We are basically seeing this play out in realtime with coding agents in the past few months.

Lazarus_Long · 3 months ago
"Nothing fundamentally prevents an LLM from achieving this"

Well yes, LLMs are not teleological, nor inventive.

Lazarus_Long commented on AI: Accelerated Incompetence   slater.dev/accelerated-in... · Posted by u/stevekrouse
btbuildem · 3 months ago
I strongly agree with both the premise of the article, and most of the specific arguments brought forth. That said, I've also been noticing some positive aspects of using LLMs in my day-to-day. For context, I've been in the software trade for about three decades now.

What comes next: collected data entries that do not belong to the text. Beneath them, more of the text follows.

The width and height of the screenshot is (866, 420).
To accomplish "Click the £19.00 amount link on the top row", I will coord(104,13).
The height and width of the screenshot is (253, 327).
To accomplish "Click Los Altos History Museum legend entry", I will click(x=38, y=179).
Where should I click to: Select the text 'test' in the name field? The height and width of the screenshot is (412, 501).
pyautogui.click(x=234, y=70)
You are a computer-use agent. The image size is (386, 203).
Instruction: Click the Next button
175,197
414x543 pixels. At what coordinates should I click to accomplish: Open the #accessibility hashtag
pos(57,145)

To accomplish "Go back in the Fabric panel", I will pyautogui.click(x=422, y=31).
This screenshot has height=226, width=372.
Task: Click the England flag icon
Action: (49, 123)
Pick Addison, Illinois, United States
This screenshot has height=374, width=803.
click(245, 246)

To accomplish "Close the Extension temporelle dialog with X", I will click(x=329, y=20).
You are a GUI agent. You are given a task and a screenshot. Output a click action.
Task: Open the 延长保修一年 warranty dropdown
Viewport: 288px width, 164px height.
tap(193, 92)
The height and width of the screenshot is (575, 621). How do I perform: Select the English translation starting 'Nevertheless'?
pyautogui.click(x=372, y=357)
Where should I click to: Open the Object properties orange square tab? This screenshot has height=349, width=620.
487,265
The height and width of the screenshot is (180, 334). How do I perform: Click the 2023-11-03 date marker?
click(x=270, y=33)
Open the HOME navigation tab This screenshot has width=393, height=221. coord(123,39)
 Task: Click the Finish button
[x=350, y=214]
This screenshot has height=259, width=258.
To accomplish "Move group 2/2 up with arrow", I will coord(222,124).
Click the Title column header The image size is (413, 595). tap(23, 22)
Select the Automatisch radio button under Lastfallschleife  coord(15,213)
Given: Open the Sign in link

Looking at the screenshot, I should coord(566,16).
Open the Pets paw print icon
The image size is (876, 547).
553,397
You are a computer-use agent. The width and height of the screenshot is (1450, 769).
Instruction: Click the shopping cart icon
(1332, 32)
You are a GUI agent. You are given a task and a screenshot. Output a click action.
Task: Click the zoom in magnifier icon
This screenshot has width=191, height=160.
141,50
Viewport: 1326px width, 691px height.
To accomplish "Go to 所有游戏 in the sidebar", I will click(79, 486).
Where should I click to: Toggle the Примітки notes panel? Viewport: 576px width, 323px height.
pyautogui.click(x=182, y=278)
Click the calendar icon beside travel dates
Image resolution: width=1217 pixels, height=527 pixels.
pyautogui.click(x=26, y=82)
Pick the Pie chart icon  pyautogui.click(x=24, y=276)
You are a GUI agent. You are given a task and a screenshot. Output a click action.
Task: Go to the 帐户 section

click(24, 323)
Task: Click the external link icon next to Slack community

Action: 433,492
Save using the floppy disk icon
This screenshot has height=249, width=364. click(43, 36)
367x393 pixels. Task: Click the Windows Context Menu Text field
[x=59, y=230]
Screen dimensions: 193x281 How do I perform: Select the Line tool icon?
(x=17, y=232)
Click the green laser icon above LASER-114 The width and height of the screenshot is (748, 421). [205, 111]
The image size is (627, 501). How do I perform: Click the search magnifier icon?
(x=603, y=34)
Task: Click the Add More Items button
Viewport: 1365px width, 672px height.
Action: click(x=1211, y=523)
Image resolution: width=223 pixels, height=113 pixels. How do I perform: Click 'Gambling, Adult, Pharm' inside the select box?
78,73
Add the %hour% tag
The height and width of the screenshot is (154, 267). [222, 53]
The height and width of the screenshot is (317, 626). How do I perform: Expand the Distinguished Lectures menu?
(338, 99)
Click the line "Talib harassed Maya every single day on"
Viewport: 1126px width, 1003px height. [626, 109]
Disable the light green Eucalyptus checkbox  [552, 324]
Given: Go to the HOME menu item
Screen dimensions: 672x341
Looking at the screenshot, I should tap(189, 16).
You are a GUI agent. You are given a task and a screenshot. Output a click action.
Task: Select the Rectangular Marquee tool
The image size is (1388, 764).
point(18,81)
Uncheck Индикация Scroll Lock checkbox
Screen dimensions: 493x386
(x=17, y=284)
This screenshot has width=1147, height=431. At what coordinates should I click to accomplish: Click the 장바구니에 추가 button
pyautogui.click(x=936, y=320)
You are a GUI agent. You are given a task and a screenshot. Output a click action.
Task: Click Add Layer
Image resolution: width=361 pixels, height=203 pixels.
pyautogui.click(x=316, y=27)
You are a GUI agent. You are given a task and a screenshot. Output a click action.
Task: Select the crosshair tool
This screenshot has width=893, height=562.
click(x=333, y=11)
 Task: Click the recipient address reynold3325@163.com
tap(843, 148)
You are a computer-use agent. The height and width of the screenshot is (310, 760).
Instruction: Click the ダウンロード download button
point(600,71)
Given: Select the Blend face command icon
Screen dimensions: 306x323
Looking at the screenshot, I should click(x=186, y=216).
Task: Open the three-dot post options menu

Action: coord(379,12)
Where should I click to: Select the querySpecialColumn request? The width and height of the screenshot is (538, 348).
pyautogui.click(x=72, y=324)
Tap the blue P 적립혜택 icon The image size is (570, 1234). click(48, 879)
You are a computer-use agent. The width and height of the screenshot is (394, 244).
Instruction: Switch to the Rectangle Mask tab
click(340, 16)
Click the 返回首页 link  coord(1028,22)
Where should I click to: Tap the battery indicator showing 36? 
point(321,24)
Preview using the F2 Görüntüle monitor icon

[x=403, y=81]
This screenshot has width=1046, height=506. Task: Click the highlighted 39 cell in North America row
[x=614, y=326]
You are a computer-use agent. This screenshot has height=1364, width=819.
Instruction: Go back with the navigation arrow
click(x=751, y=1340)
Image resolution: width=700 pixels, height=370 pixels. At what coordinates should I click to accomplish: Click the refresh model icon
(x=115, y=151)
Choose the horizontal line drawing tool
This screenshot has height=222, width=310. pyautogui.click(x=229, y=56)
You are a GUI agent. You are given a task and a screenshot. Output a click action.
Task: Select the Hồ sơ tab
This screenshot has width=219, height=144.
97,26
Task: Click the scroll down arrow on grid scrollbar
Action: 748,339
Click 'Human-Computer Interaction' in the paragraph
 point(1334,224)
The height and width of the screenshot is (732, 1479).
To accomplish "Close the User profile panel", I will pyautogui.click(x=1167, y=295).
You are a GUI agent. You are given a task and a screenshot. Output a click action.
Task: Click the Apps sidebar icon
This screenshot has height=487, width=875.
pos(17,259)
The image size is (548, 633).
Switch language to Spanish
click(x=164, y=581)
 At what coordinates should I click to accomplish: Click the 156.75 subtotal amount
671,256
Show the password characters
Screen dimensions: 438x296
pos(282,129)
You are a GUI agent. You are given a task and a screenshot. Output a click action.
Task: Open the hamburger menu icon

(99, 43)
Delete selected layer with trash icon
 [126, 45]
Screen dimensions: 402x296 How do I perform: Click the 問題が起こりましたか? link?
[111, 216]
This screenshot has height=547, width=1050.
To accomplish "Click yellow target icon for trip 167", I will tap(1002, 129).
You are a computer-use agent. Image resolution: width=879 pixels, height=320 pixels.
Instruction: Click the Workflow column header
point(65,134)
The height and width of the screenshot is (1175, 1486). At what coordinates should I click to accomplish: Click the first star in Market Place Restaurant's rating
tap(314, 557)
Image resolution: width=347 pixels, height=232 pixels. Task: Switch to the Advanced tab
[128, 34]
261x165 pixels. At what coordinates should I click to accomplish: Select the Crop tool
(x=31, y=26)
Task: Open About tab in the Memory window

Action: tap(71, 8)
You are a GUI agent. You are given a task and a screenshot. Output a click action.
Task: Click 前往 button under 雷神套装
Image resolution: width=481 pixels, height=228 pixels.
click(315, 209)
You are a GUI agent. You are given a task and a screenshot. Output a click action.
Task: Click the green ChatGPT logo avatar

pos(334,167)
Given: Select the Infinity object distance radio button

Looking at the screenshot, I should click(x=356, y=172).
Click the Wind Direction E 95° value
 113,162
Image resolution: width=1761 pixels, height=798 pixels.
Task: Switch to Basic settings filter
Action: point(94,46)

One thing working with AI-generated code forces you to do is to read code -- development becomes more a series of code reviews than a first-principles creative journey. I think this can be seen as beneficial for solo developers, as in a way, it mimics / helps learn responsibilities only present in teams.

Another: it quickly becomes clear that working with an LLM requires the dev to have a clearly defined and well structured hierarchical understanding of the problem. Trying to one-shot something substantial usually leads to that something being your foot. Approaching the problem from a design side, writing a detailed spec, then implementing sections of it -- this helps to define boundaries and interfaces for the conceptual building blocks.

I have more observations, but attention is scarce, so -- to conclude. We can look at LLMs as a powerful accelerant, helping junior devs grow into senior roles. With some guidance, these tools make apparent the progression of lessons the more experienced of us took time to learn. I don't think it's all doom and gloom. AI won't replace developers, and while it's incredibly disruptive at the moment, I think it will settle into a place among other tools (perhaps on a shelf all of its own).

Lazarus_Long · 3 months ago
Problem is, paraphrasing Scott Kilmer, corporations are dead from the neck up. The conclusion for them was not that AI will help juniors, is that they will not hire juniors and will ask seniors the magic "10x" with the help of AI. Even some seniors are getting the boot, because AI.

Just look at recent news, layoff after layoff from Big Tech, Middle tech and small tech.